• _WHAT IS BEING ASKED_
Your job is to report every line of the entries that has "status".

*** Block opens ***

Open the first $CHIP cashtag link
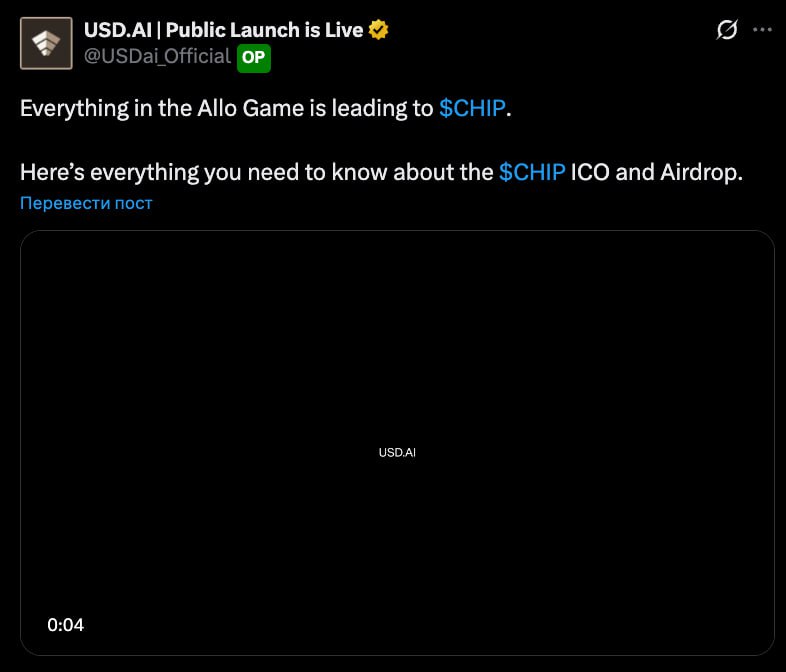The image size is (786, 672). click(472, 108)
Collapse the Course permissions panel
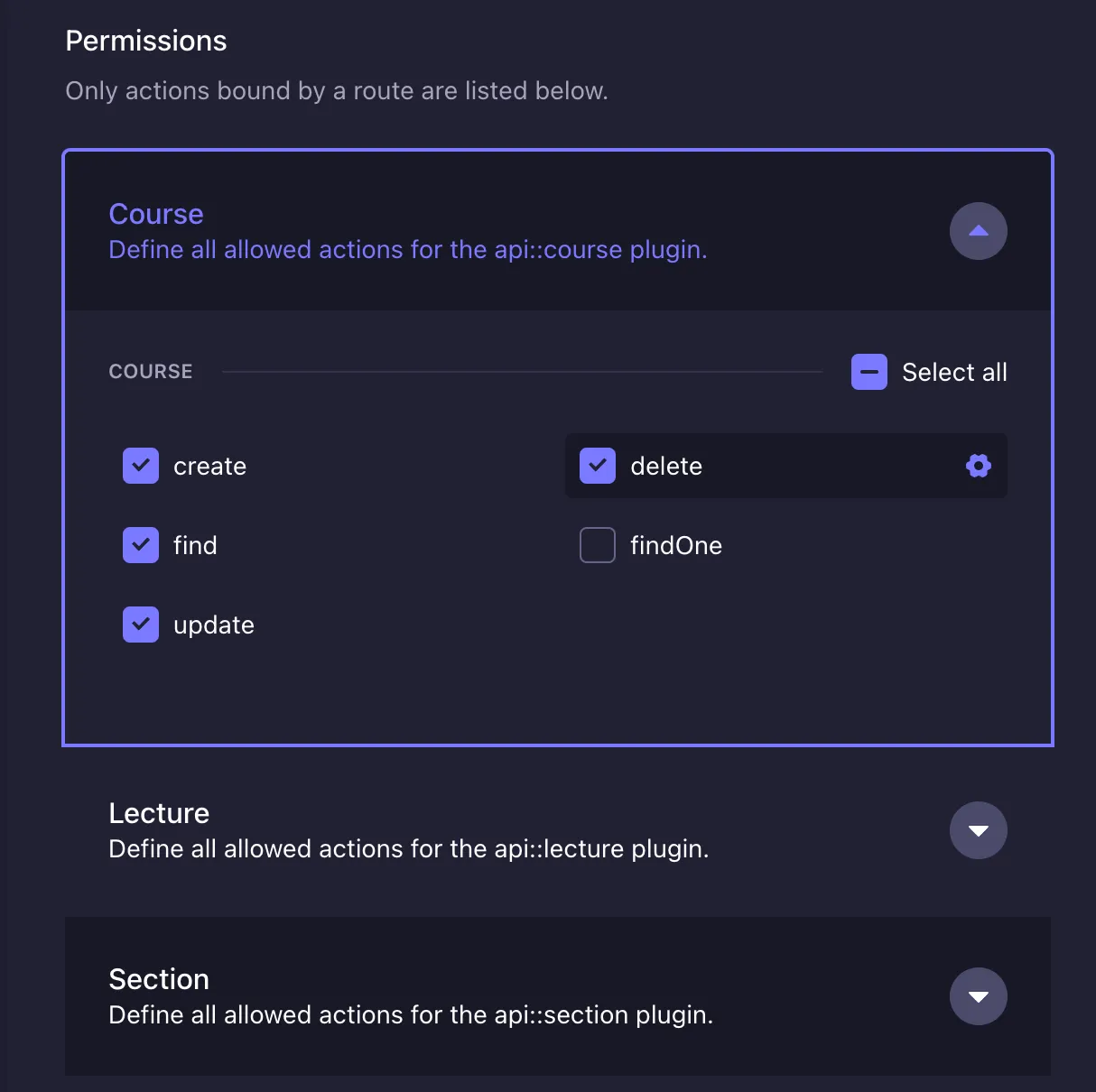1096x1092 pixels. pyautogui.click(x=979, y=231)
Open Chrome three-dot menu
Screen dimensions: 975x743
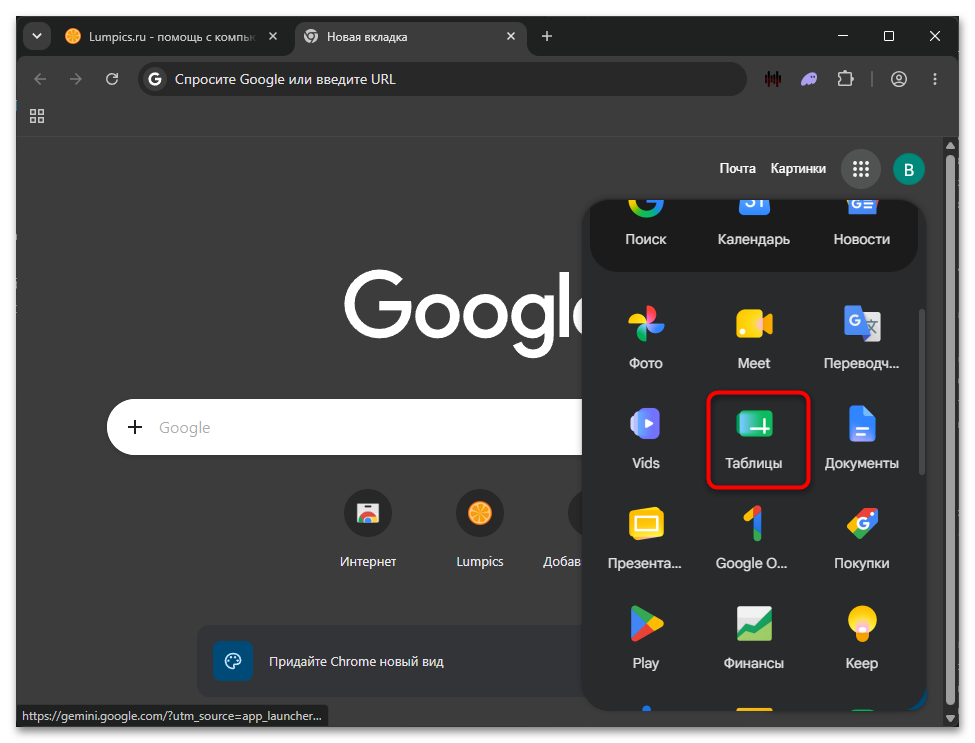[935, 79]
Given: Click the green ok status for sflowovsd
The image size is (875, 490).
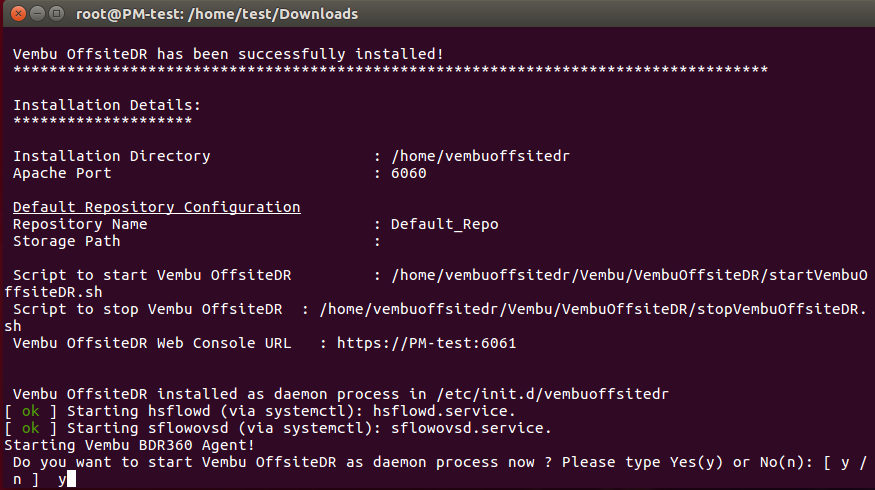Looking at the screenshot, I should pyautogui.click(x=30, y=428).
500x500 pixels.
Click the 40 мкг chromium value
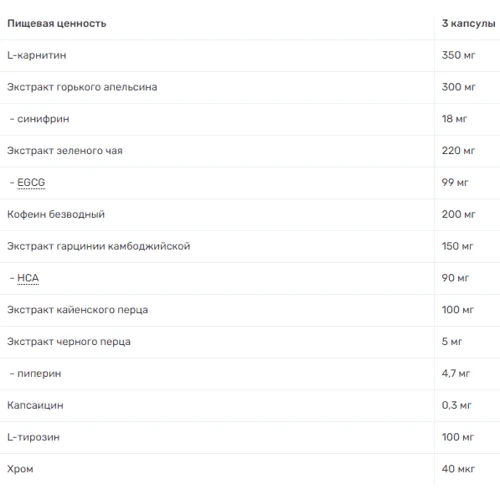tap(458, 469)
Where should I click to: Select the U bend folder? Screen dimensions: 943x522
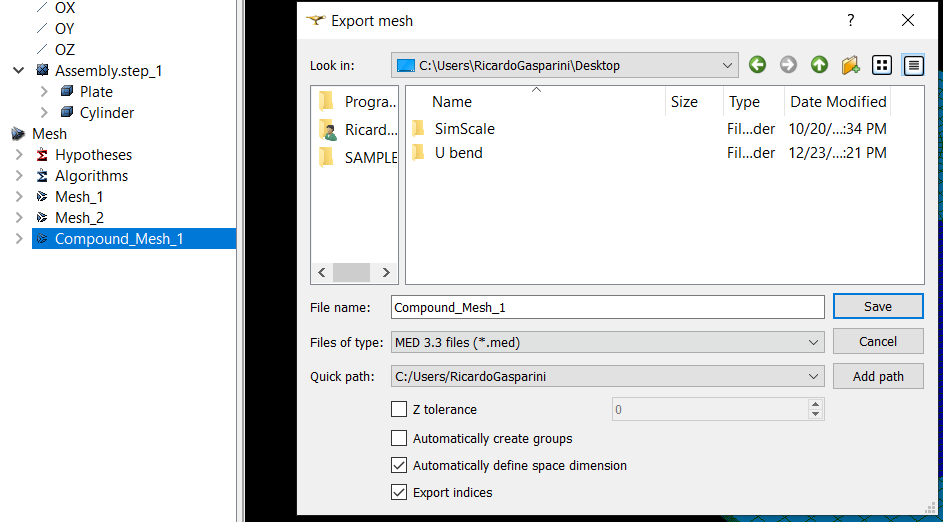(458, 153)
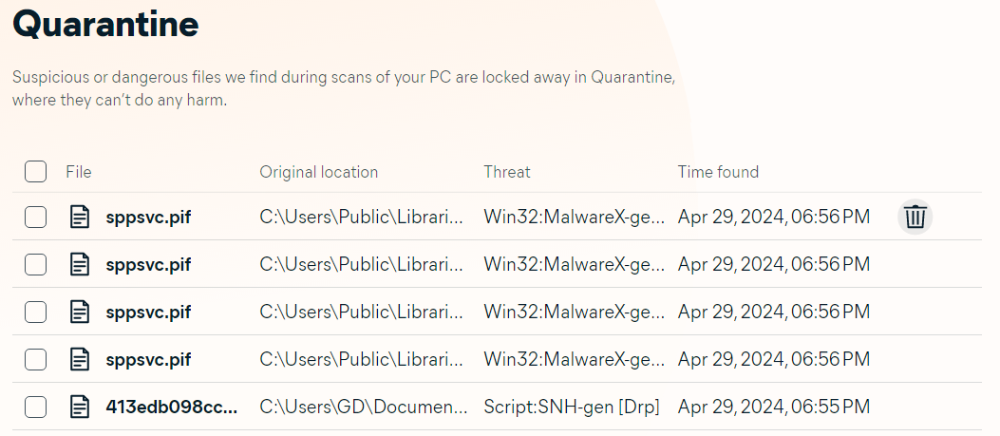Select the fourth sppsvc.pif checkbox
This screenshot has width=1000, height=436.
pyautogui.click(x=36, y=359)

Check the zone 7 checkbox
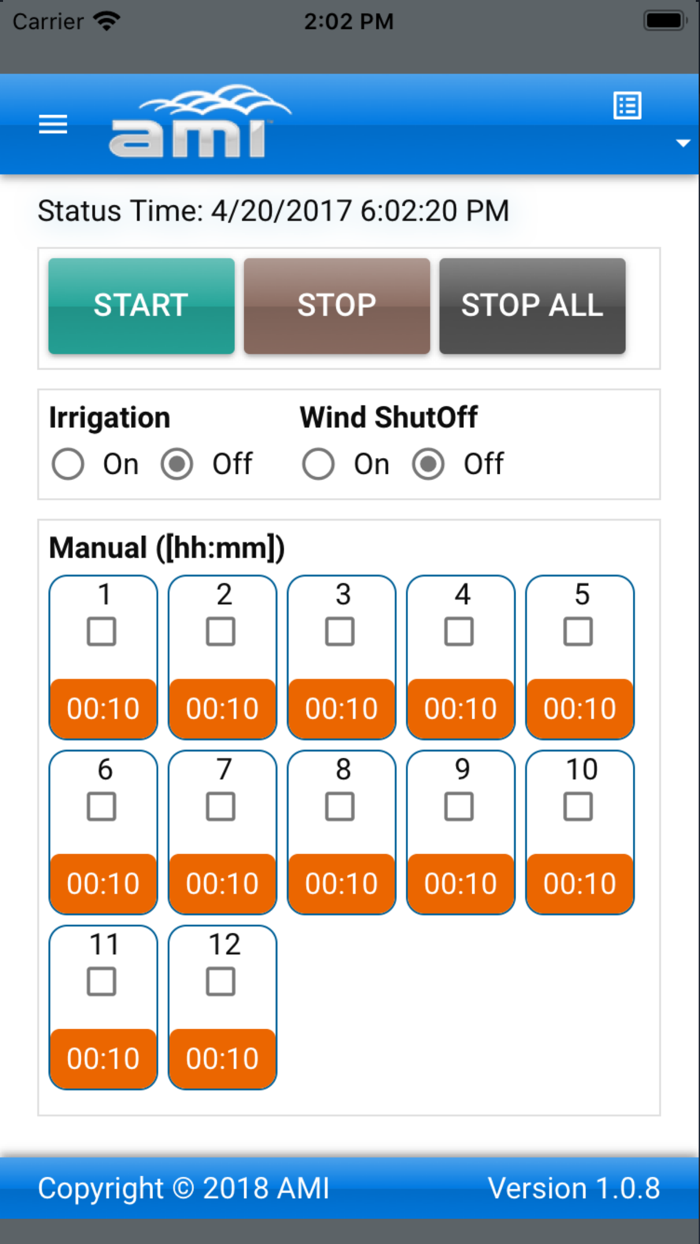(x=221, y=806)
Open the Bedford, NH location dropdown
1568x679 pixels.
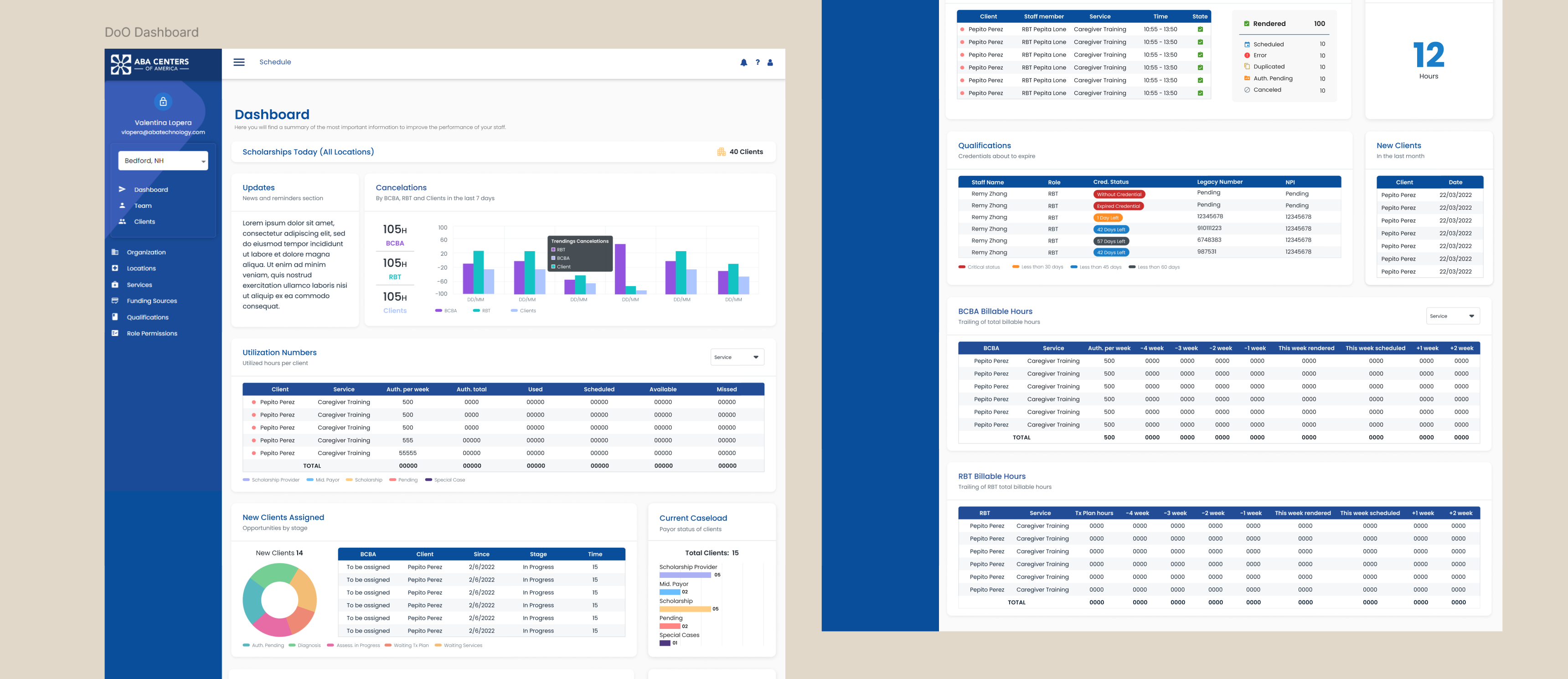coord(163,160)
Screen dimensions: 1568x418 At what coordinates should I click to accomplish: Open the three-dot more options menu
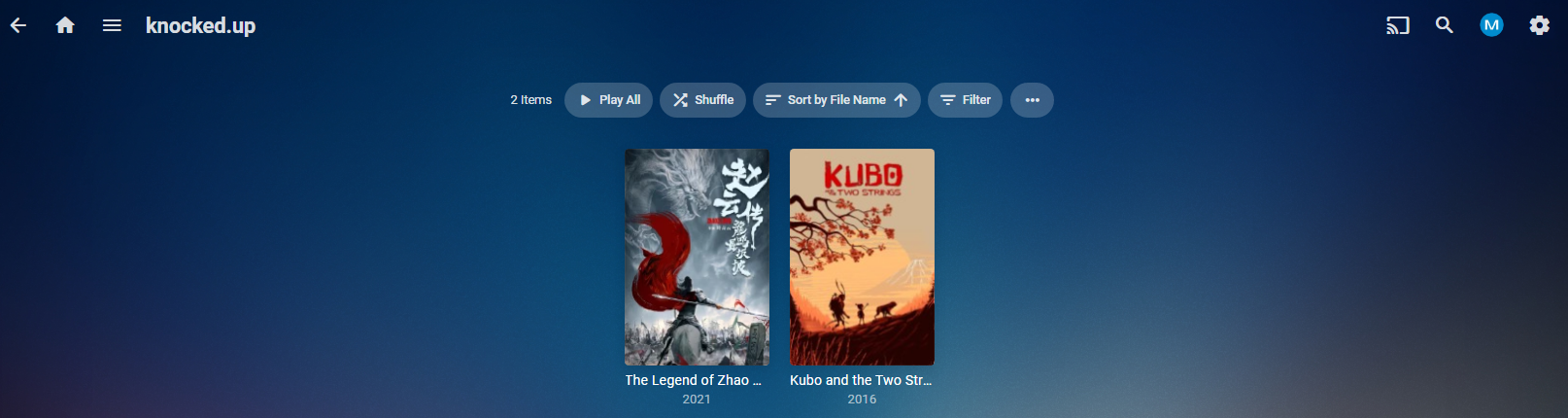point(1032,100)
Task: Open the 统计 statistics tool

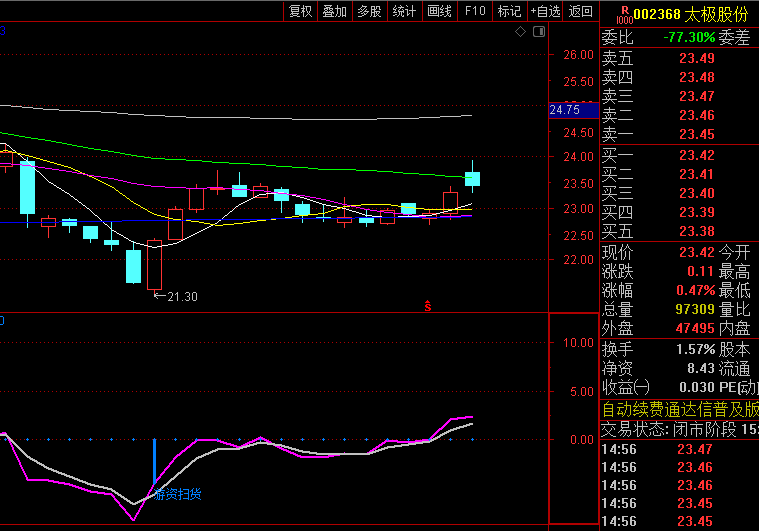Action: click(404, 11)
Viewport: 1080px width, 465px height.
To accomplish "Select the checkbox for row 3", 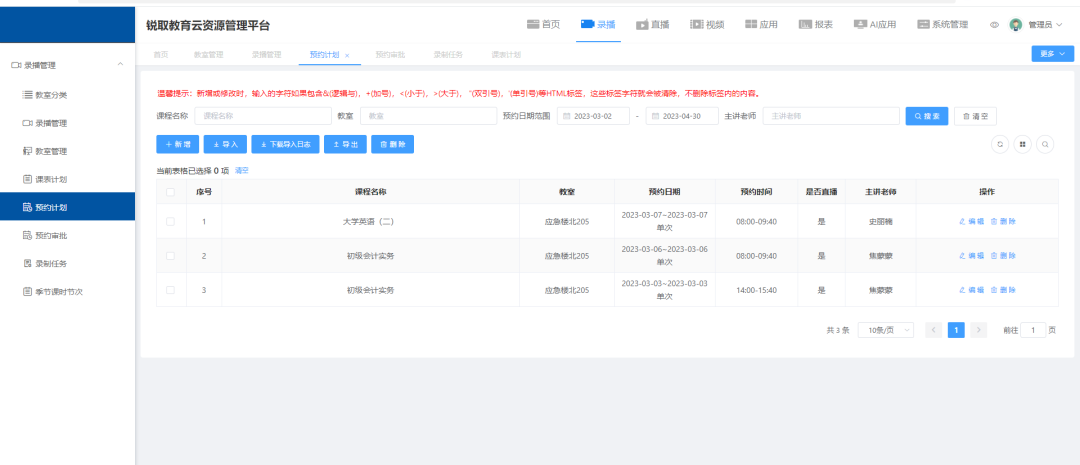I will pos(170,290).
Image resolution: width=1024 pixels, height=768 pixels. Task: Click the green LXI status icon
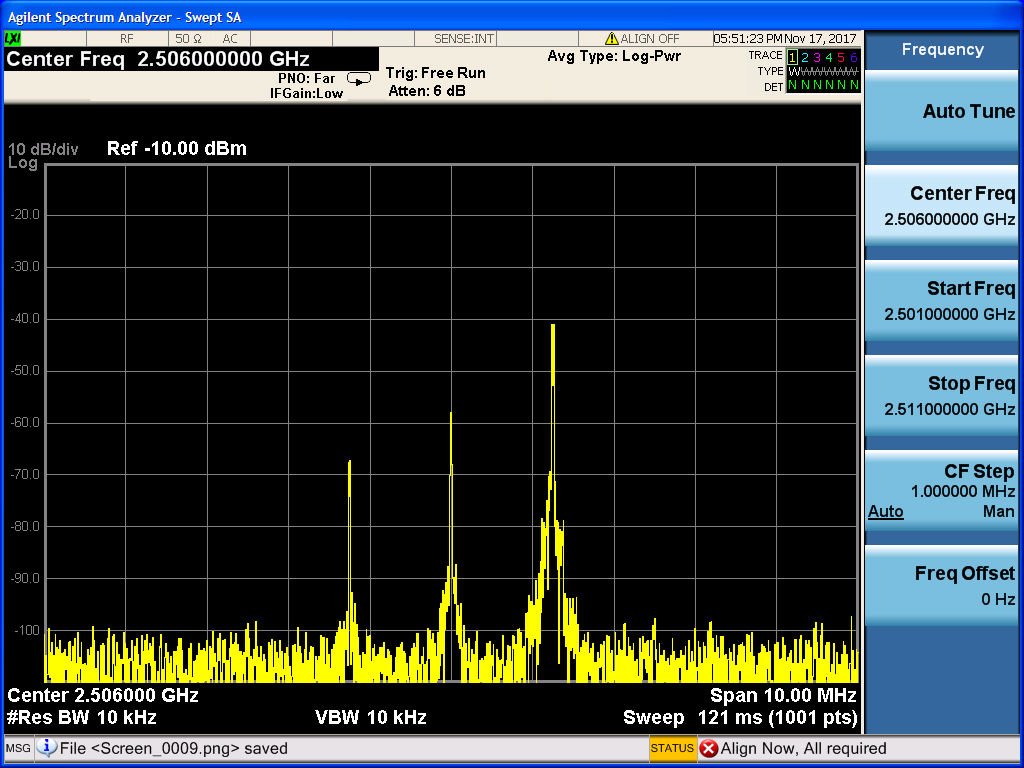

*** Block closes ***

• _EXERCISE RESULT_
Given: Click the green ok status for sflowovsd
Image resolution: width=1024 pixels, height=768 pixels. Task: Click the green LXI status icon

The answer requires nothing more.